§ Travail demandé: Relevez toutes les actions que la citation de Teófilo Acuña, dans l'extrait du texte, attribue aux paysans.

═════ Extrait du texte ═════

« Les paysans protègent la vie, cultivent la terre, produisent les aliments et protègent les sources d’eau. » Teófilo Acuña
« On parle avec le cœur sur la main, on ne sait pas si c’est la dernière fois qu’on parlera. » Jorge Tafur
Teófilo Acuña et Jorge Tafur ont passé leurs vies à défendre l’économie paysanne et les rivières et les montagnes du sud du département du Bolívar et du César connu comme le Magdalena Medio. C’est un territoire qui, comme tant d’autres, a vu ses rivières et ses marais asséchés pour laisser place à l’élevage intensif et aux monocultures d’huile de palme. Afin de mettre en place ce modèle de développement capitaliste, l’État colombien mène une guerre sans relâche contre les projets d’autonomies territoriales et contre l’opposition sociale.
L’État est responsable des déplacements forcés et massifs de population, des assassinats, des massacres et il a mis en place un processus de criminalisation et d’intimidation des mouvements sociaux. Ce processus commence par la stigmatisation et va jusqu’à l’assassinat ciblé de plusieurs centaines de leaders sociaux, en passant par des menaces de mort et la criminalisation, par les tribunaux, des actions légitimes de protestation. Les montages judiciaires sont aussi monnaie courante, où des preuves sont construites de toutes pièces afin d’emprisonner des opposant.e.s politiques jusqu’à quatre ans en attente d’un procès.

═════ Données extraites ═════

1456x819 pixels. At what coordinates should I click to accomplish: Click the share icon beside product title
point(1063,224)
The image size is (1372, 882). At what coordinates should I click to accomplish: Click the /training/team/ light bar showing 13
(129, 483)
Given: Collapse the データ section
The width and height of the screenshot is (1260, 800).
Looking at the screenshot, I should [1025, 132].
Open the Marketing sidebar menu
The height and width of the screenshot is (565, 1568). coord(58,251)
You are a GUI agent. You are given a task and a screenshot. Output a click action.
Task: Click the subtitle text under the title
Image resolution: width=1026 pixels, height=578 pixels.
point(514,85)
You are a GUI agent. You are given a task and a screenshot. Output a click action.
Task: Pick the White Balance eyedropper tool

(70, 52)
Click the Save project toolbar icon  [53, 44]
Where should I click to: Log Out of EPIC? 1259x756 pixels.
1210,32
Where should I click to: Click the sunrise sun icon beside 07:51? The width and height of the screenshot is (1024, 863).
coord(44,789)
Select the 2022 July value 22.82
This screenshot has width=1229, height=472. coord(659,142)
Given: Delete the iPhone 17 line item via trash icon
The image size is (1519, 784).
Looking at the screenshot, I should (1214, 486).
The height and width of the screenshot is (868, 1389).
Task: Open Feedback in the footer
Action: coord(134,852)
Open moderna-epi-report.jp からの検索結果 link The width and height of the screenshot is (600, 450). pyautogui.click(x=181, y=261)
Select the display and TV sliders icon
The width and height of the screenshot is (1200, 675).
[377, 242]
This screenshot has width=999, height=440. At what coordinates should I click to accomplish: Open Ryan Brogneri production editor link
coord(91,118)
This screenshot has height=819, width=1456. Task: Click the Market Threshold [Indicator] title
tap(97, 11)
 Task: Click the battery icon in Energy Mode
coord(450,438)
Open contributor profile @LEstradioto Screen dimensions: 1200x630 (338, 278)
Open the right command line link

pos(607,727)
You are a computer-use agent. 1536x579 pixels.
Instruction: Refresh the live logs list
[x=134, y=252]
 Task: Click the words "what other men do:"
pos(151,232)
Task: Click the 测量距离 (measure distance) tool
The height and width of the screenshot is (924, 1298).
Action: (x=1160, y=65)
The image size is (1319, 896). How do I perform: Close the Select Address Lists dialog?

═════

§ Réponse à la consigne:
- protéger la vie
- cultiver la terre
- produire les aliments
- protéger les sources d'eau